-- EXERCISE REQUIREMENTS --
1. Retype the passage of the lathe stand thread from "I need you help." to "in this regard." word for word.
2. Continue the forum thread about building a bolt-together lathe stand, starting after its last sentence.

## begin SOURCE EXCERPT

# Need some advice for a 1340GT stand



## wrmiller (Jul 25, 2018)

Hey guys,

I need you help. I am SO over this original stand that my 1340 came on, and can't afford to buy the cast iron one. I would like to get some ideas from you guys for building one, but there is a catch. I don't have a welder.

So I need some ideas on how to build one that is bolt together. Now there's a challenge for ya. 

The stand needs to be as rigid as possible, with no bolts in the load-bearing plane. I believe 'in shear' is the phrase I am thinking of, but I'm not a mechanical engineer so my vocabulary is lacking in this regard.

I know that some here have built stands for their lathes, but those were all welded IIRC. Can one be built that isn't welded together?

Thanks for your time guys.


----------



## mattthemuppet2 (Jul 25, 2018)

You could build anything you like with some 2x3" steel tubing and a large box of 1/2" bolts  I built a rolling base for my mill from 2x3" tubing, 1/4" plate and some angle iron. It's _alot _of work though. How about a poured concrete stand instead? Just as strong but alot more straightforward. Not as mobile though..

## end SOURCE EXCERPT
## begin SOURCE DATA

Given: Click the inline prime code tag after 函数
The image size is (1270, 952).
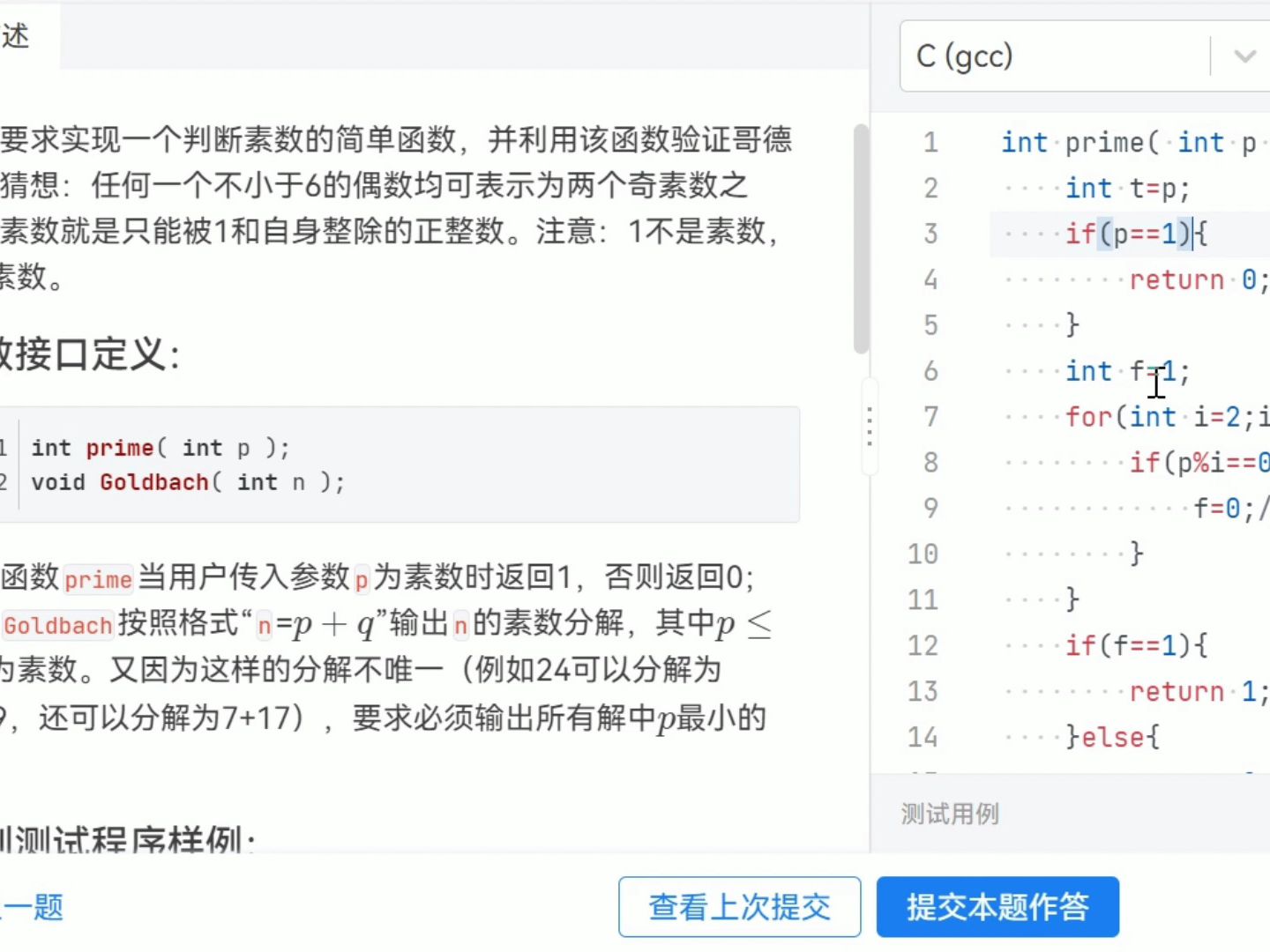Looking at the screenshot, I should 98,579.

## end SOURCE DATA

-- ANSWERS TO THE EXERCISE --
1.
I need you help. I am SO over this original stand that my 1340 came on, and can't afford to buy the cast iron one. I would like to get some ideas from you guys for building one, but there is a catch. I don't have a welder.

So I need some ideas on how to build one that is bolt together. Now there's a challenge for ya. 

The stand needs to be as rigid as possible, with no bolts in the load-bearing plane. I believe 'in shear' is the phrase I am thinking of, but I'm not a mechanical engineer so my vocabulary is lacking in this regard.

2.
----------



## wrmiller (Jul 25, 2018)

Hey matt,

I have zero experience with concrete. I would not want anything I have to attack with a sledge hammer if/when I sell my machines in the future though. 

Not sure how I'd adjust a lathe on a couple of concrete pillars either.


----------



## mattthemuppet2 (Jul 25, 2018)

me neither, just seen some really good looking stands made with it. Permanence is a bit of an issue for sure, but you could always pour the columns with a 1/4" metal base and cast in some attachment points for wheels or jacks so you could move it later if needed. leveling adjustment would be done between the base and the lathe, just as you would for any other set up.

main reason I suggested it was because it tool me alot of time and effort to put together a simple rolling base for my mill, so much so that I probably could have learned to weld and welded it together in the time it took me to build it. And that's for something a fair bit simpler than a lathe stand.

other options would be wood (you'd lose alot of space) or fixing the things you don't like with your existing stand using extra material (like bracing or a thicker steel top).

here's a pic of the rolling base I made


----------



## wrmiller (Jul 25, 2018)

I though about wood, but it would have to be sturdy. Probably 4x4s and 2x8s with steel plates on top and steel caps on the bottoms of the 4x4s.

Might be doable.


----------



## francist (Jul 25, 2018)

Telespar comes immediately to mind. It's pre-perforated with the holes and comes in 8 sizes and a number of different gauges of thickness. Basically a Mechano set on steroids.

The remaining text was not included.